Jim Jarmusch gelingt es mit seiner 1991er Ensemble-Komödie, aus einer simplen Spielerei eine Offenbarung zu machen. Die Geschichte beginnt an einem Abend um 19.07 Uhr in Los Angeles. Eine Talentsucherin (Gena Rowlands) steigt in ein Taxi, das von einer mürrischen, rauchenden jungen Frau (Winona Ryder, Ein amerikanischer Quilt) gelenkt wird. Im Laufe der holprigen Konversation kommt der Fahrgast zu der Überzeugung, dass dieses Taxi die perfekte Lokation für einen bestimmten Teil eines Films wäre. Unterdessen, in genau diesem Moment, haben Taxifahrer in New York, Paris, Rom und Helsinki einzigartige Erlebnisse mit unterschiedlichen Menschen und der sozialen Barriere, die zwischen den Vorder- und Rücksitzen ihrer Fahrzeuge errichtet ist, was häufig in absurde oder bewegende Situationen mündet.
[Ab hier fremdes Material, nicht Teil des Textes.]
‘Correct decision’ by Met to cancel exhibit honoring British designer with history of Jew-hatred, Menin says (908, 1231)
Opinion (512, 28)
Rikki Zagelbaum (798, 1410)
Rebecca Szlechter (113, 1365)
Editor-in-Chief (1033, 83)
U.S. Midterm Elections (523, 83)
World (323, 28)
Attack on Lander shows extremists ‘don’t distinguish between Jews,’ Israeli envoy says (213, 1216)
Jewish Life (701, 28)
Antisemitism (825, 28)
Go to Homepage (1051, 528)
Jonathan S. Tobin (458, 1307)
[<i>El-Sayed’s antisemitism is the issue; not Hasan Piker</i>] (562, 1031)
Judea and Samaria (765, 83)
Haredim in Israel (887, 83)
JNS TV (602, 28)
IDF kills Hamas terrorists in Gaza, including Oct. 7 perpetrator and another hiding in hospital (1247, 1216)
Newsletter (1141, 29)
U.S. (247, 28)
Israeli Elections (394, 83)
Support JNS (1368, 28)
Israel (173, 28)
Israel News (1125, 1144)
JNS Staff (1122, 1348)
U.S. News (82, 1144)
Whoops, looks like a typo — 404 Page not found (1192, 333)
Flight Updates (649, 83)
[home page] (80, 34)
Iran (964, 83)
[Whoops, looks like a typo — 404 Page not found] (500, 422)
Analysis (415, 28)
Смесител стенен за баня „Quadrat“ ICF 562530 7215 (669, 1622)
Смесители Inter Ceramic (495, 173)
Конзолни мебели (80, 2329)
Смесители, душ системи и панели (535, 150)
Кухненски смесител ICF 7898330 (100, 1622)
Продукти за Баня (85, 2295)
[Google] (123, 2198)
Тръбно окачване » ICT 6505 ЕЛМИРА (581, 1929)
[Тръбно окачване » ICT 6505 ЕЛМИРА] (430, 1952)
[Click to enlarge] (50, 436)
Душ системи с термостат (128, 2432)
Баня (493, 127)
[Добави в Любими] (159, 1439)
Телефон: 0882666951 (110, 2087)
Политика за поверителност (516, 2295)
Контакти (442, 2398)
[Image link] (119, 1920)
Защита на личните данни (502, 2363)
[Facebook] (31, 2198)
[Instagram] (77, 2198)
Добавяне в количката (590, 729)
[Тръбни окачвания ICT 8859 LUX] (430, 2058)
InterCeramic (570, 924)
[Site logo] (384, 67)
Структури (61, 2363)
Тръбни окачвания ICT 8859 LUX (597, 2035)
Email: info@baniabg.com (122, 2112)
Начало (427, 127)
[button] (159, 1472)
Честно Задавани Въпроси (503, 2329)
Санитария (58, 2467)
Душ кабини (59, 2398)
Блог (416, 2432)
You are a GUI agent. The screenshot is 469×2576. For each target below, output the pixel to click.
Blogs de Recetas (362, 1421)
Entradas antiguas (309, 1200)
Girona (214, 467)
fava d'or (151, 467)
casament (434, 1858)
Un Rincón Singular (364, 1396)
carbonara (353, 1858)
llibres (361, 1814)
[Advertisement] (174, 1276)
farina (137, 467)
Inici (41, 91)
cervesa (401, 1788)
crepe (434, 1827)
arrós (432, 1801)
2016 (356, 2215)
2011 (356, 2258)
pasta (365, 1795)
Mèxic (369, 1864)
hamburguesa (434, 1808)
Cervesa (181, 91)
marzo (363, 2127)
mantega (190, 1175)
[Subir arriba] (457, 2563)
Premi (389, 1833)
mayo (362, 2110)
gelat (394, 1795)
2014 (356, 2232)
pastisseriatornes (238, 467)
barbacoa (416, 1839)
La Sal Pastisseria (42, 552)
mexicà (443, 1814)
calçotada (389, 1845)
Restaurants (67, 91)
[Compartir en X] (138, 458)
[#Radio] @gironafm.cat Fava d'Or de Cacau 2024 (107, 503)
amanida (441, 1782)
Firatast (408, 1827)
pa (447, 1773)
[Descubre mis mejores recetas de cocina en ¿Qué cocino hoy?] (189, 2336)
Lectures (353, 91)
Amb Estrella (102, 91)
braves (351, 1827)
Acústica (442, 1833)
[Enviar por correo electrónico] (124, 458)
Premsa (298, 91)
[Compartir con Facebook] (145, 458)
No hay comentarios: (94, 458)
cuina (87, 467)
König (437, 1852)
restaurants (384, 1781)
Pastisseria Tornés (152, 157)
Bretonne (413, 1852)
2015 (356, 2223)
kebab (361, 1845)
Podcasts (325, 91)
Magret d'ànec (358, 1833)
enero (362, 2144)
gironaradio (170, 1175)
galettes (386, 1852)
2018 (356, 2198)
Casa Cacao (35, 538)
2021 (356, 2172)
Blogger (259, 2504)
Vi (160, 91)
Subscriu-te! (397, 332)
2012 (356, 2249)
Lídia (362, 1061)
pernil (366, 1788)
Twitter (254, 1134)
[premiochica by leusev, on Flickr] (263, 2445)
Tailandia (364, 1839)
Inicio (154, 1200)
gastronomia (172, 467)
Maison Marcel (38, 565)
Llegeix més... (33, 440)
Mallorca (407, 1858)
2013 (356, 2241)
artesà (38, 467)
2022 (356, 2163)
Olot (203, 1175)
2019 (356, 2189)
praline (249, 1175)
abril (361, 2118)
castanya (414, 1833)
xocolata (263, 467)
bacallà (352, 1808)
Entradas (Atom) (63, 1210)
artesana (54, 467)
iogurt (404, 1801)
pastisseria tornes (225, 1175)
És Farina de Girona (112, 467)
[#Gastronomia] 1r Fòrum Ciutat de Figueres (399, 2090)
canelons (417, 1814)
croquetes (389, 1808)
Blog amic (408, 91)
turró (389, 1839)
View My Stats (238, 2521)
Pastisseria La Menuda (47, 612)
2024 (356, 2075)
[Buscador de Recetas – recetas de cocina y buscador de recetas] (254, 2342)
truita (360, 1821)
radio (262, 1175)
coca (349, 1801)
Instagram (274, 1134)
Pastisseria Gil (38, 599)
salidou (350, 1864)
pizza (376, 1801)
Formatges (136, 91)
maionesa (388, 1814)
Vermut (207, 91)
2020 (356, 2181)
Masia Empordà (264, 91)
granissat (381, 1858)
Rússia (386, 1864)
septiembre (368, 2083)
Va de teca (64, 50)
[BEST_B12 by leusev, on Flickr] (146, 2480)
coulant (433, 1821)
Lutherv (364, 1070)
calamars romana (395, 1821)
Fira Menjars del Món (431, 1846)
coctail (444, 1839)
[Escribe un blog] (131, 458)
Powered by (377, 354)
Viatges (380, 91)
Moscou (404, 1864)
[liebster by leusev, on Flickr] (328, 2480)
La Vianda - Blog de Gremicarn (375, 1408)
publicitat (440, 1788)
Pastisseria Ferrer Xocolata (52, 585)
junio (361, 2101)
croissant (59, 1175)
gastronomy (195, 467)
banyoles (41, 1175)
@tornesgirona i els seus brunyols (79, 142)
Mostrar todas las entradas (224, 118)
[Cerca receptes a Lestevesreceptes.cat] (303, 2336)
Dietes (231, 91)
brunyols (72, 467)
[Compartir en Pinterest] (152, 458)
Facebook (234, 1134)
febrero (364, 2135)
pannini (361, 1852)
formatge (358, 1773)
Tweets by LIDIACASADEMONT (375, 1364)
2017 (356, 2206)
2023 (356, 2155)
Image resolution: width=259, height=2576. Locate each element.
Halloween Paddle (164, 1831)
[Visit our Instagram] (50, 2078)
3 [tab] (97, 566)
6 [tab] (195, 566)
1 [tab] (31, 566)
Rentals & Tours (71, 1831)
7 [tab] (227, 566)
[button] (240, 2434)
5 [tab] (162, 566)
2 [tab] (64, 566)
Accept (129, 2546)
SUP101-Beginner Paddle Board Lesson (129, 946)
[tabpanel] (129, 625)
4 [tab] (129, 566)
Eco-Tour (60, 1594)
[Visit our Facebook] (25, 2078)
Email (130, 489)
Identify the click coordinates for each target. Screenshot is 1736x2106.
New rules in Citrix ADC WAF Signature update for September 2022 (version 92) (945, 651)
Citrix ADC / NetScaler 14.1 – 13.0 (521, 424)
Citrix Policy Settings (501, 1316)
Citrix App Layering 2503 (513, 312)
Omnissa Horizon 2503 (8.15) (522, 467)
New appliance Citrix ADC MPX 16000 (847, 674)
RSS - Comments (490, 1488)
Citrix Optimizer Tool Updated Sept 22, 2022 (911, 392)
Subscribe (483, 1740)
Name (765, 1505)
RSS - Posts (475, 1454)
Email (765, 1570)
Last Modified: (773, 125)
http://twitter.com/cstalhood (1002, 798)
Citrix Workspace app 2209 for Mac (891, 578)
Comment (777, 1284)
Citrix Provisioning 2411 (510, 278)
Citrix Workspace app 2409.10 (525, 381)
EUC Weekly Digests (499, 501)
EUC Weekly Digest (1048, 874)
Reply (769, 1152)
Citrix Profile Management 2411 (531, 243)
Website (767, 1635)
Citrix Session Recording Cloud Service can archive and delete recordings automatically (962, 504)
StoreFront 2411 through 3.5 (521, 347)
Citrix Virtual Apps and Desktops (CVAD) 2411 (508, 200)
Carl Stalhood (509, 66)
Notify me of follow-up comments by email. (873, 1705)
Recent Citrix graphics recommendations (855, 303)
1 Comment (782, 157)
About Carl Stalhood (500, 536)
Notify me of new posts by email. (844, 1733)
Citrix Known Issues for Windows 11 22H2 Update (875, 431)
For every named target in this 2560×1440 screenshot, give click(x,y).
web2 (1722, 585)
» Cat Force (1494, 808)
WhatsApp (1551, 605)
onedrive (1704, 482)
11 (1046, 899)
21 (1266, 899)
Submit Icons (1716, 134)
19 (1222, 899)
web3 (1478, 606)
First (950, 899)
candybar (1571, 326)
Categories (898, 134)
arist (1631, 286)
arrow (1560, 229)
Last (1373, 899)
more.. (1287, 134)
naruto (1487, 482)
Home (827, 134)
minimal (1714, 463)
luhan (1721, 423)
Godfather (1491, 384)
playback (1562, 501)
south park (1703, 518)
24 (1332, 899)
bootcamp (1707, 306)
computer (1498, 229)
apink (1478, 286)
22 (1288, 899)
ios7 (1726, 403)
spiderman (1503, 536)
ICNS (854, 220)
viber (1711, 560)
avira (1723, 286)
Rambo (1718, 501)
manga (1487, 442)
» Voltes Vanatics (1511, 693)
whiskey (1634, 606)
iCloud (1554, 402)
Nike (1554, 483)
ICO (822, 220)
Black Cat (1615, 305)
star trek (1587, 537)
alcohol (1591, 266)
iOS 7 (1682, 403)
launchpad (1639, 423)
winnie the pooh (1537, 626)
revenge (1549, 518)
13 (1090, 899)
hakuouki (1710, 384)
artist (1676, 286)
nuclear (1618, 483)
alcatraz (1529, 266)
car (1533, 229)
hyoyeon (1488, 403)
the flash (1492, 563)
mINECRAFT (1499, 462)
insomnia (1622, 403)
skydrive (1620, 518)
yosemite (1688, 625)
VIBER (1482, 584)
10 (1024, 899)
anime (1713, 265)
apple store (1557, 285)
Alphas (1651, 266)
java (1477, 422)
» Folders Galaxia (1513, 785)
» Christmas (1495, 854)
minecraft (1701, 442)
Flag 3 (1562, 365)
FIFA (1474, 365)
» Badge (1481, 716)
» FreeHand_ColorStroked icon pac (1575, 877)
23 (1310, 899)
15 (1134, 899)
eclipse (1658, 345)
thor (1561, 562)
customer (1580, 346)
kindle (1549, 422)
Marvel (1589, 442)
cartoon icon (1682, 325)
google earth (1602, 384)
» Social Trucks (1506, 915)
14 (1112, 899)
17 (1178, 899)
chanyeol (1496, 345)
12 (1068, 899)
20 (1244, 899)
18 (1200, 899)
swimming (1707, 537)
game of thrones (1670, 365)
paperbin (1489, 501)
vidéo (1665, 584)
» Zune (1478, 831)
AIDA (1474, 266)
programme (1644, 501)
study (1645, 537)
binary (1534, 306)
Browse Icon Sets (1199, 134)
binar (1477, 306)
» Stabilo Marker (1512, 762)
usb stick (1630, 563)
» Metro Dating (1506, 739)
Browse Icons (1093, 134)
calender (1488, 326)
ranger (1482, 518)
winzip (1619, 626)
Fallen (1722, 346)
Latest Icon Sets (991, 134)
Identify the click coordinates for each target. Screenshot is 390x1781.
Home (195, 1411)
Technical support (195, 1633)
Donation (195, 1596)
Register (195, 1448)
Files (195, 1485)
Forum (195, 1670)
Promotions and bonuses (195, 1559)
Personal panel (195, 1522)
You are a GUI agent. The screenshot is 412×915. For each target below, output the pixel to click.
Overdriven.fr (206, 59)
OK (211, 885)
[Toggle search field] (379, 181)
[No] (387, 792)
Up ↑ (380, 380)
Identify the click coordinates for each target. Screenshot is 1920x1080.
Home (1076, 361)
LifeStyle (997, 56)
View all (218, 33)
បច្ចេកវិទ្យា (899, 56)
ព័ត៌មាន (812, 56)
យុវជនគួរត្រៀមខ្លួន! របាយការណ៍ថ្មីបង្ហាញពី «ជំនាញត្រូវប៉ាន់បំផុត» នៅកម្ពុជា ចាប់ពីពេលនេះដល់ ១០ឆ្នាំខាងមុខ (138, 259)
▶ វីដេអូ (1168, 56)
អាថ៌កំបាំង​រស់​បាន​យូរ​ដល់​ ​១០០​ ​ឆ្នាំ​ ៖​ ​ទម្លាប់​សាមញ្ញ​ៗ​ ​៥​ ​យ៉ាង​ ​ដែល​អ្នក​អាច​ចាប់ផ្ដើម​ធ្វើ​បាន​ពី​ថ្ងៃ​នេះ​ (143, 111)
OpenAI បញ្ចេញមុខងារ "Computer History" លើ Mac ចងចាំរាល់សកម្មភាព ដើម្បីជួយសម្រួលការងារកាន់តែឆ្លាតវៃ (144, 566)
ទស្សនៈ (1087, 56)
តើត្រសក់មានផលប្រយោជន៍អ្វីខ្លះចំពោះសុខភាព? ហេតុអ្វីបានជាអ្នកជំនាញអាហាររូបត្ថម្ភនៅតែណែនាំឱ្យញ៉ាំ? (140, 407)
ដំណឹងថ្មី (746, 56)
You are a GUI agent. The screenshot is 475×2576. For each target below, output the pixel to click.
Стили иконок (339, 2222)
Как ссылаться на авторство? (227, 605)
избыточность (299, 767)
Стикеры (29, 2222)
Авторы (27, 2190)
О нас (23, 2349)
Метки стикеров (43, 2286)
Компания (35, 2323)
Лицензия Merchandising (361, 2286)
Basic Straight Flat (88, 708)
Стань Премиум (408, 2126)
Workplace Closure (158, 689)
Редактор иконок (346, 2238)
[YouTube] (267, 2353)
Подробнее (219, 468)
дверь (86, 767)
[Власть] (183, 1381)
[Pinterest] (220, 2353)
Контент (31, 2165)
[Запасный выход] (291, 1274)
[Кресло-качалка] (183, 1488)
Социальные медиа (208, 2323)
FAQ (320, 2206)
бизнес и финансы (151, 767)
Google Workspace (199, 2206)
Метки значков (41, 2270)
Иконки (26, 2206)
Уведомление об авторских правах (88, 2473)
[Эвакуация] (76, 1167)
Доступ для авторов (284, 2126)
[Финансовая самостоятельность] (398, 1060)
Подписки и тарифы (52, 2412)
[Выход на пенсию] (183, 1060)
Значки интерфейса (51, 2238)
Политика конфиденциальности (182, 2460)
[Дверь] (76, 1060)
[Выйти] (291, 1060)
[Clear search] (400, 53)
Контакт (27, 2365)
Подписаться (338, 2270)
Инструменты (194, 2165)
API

Als Fahrer ist beispielsweise Roberto Begnini zu sehen, der sich seine irre Beichte von einem Priester abnehmen lässt, Armin Müller Stahl, der das Lenkrad an einen fassungslosen Giancarlo Esposito übergibt, oder Isaach De Bankolé, der unnachgiebig mit einer wütenden blinden Frau (Beatrice Dalle) über Sehvermögen und Sex diskutiert. Heraus kommt eine Kette flüchtiger intimer Momente (nicht immer erwünscht von den Charakteren). Sie haben den Effekt einer Handvoll Streichhölzer, die zur gleichen Zeit an verschiedenen Stellen der Welt angezündet werden und ihre Umgebung für ein paar kurze Augenblicke hell erleuchten.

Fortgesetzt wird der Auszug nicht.